Saturday, June 24th, 2006

‘(Microsoft) Office is dead!’ - that seems to be the mantra of many web 2.0-apps. but can current web-office-applications really substitute an office-suite with a decades-long history of improvement and extension? over the next weeks, I’m going to review several popular web-apps to see if that’s the case, starting with Google Spreadsheets, which recently was introduced by Google Labs. while Spreadsheets is currently not actively marketed as a product, I bet Google plans tight integration into GMail, similar to recent acquisition Writely.

spreadsheets.jpg

usability & featureset

basic editing-functions and many keyboard-shortcuts for entering data into the sheet are comfortably similar to Microsoft Excel. the product currently offers only very basic format-options like a few fonts, text- & background-color and text-alignment. more complex layouts are prevented by the lack of features like setting the border-color. Spreadsheet supports loads of mathematical and statistical functions, but misses to integrate contextual help on how they are used (i.e. Spreadsheets doesn’t display each functions arguments).

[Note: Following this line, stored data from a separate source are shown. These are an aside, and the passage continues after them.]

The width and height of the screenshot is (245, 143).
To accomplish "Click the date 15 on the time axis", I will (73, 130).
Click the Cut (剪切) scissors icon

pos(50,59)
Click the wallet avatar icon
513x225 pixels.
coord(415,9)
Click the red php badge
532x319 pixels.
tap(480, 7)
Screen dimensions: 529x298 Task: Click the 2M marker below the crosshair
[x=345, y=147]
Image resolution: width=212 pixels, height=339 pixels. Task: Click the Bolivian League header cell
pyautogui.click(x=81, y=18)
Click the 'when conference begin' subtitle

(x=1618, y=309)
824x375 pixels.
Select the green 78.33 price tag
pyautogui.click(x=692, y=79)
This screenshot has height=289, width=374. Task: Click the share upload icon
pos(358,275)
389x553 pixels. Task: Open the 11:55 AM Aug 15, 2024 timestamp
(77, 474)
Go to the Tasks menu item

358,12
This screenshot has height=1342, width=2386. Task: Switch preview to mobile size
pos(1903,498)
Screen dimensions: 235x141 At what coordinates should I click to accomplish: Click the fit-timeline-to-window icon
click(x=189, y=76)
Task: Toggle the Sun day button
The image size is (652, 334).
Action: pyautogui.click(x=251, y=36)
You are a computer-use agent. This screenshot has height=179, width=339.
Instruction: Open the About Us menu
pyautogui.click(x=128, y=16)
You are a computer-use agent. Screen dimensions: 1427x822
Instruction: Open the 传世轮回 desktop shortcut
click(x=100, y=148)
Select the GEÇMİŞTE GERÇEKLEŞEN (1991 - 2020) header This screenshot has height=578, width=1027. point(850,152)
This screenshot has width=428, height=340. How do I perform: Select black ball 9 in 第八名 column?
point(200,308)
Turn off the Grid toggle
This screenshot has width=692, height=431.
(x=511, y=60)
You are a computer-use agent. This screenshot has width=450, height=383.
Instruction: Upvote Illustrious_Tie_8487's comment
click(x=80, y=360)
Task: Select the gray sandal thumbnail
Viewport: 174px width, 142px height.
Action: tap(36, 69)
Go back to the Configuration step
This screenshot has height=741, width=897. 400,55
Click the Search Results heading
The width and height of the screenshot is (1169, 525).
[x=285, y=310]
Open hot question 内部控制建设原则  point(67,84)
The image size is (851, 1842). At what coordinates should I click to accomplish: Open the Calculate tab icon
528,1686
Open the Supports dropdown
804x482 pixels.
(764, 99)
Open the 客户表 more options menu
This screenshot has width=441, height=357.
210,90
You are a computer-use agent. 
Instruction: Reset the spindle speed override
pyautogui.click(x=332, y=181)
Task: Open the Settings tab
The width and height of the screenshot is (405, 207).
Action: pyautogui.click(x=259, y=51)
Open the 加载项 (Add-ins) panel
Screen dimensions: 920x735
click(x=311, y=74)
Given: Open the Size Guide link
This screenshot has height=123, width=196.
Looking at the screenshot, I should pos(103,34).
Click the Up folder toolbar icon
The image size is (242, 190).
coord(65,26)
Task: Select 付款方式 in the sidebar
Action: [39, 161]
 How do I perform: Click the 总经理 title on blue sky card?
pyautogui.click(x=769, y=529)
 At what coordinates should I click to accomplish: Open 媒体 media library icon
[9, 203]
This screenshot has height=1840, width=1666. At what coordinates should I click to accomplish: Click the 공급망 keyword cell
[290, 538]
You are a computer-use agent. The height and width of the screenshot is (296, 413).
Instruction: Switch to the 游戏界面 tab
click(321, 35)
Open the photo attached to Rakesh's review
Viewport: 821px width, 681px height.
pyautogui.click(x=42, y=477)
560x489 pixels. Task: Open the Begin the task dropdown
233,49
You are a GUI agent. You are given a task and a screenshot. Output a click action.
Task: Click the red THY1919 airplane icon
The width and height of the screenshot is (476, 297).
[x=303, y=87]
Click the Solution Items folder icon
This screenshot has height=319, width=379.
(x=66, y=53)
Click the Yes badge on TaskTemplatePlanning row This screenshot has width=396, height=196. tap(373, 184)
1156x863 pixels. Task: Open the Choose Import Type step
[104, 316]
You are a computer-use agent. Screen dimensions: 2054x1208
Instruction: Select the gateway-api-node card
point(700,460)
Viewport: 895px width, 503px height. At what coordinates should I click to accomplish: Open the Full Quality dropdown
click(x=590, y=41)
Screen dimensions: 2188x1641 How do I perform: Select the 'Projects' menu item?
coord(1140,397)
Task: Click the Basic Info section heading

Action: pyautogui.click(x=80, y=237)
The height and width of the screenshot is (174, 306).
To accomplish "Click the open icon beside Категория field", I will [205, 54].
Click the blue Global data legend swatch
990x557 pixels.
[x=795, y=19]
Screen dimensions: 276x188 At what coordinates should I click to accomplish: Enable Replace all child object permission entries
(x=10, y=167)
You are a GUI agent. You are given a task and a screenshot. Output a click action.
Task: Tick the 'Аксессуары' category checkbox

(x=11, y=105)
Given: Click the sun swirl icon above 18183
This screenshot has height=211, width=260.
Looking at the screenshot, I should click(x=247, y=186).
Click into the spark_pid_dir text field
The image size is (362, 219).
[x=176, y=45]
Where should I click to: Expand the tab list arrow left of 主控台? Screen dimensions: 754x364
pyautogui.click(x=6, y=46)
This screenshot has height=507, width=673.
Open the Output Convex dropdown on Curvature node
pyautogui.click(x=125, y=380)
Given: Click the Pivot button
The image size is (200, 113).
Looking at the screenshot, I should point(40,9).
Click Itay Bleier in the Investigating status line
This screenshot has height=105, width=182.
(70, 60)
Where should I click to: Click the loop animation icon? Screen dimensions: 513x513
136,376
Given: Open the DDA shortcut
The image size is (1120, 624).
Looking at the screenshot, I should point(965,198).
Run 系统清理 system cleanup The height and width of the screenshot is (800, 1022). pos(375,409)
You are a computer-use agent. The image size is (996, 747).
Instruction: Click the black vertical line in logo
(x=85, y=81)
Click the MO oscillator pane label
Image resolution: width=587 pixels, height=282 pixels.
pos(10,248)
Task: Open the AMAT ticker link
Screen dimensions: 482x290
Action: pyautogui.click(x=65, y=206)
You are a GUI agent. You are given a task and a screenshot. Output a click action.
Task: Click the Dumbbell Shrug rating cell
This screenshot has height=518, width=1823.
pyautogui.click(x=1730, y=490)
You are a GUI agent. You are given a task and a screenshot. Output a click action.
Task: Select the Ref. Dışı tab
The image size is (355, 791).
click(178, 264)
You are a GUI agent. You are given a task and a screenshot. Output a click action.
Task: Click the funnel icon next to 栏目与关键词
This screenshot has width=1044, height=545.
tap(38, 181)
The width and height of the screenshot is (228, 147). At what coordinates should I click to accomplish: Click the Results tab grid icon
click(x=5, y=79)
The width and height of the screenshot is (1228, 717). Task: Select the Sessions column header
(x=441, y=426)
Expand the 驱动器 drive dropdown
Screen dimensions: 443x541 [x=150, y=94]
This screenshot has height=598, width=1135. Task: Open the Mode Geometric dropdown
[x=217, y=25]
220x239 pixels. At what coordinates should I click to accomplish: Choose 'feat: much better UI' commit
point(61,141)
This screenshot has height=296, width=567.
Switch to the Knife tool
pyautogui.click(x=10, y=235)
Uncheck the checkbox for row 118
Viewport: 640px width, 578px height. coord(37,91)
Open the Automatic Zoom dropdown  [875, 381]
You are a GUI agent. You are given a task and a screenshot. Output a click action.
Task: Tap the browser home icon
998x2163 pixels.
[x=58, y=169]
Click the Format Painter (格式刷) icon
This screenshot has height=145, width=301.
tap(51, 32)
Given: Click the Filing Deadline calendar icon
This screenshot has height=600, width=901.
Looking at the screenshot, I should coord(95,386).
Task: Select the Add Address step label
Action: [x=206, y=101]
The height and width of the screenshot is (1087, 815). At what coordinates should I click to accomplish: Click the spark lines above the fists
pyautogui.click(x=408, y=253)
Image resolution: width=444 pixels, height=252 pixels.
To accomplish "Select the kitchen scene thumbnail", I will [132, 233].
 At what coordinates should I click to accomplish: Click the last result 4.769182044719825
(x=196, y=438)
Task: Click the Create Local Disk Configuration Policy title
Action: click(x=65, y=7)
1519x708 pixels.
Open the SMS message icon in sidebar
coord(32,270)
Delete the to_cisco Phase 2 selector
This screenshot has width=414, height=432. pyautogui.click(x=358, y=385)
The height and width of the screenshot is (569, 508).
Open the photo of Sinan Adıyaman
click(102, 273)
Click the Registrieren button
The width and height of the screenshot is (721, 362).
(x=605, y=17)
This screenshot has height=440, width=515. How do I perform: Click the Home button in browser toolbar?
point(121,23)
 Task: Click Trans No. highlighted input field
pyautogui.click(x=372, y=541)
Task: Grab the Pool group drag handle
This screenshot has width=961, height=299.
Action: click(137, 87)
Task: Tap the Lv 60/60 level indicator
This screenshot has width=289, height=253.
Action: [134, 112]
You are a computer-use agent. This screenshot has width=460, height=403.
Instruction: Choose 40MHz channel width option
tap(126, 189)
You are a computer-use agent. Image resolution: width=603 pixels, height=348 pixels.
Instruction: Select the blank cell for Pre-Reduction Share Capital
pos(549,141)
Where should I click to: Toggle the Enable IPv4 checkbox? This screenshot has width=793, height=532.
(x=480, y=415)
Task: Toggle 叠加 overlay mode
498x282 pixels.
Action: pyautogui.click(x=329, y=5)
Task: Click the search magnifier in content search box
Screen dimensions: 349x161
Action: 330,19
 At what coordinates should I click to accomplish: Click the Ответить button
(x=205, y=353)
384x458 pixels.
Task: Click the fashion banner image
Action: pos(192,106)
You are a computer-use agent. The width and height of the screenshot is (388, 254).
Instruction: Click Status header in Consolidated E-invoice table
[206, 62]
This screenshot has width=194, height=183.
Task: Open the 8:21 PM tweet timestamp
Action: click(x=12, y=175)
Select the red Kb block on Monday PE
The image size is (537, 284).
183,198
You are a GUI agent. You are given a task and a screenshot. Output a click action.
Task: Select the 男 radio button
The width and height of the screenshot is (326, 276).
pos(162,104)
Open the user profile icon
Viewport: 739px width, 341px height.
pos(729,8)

Google obviously advocates the paper-less office, since Spreadsheets doesn’t offer a print-function. trying to export to HTML and use the browsers built-in printing isn’t an option either, since the original column-widths are not reassembeld correctly. besides HTML, Spreadsheets exports also to .CSV- and Excel-files.
on an average Windows-PC, Google Spreadsheets is feeling quite responsive. supported browsers include Internet Explorer 6.0+, Firefox 1.0.7+ and Netscape 7.2+ - Safari is currently not supported.

import of excel-sheets

while many layout-formats are not imported correctly (f.e. basic things as cells spanning serveral rows or columns), Spreadsheet handles formulas and functions sufficiently, as well as regional differences regarding date-format and decimal point. graphs of any sort are not imported at all, special characters are lost in translation. in its current state, Spreadsheet does a good job importing excel-files mainly containing pure data, but fails miserably when it comes to adapting even basic formatting & layout.

collaborative features

spreadsheets can be shared (read-only or writeable) with other users simply by sending them invitations via email (all collaborators are required to have GMail-accounts though). what’s really cool is the ability for users to synchronously edit the same sheet. data entered by a contributor just pops up on the screen of each user currently working on the same sheet. an additional chat-sidebar allows live-communication between the collaborators. while the latency is quite low (about one second), I would appreciate if the changes each user made would be represented in different colors.

it’s important to note that Google Spreadsheet is not a finished product, not even feature-complete as a ‘beta’ normally would be. however, the user-interface looks very promising and the possibility of realtime-collaborative editing gives Spreadsheets a fresh twist. users of GMail will probably see the integration of Spreadsheets into the mail-application as an instant file-viewer sooner or later. until that happens, I recommend everyone interested in the state of AJAX-based webapps to try it out!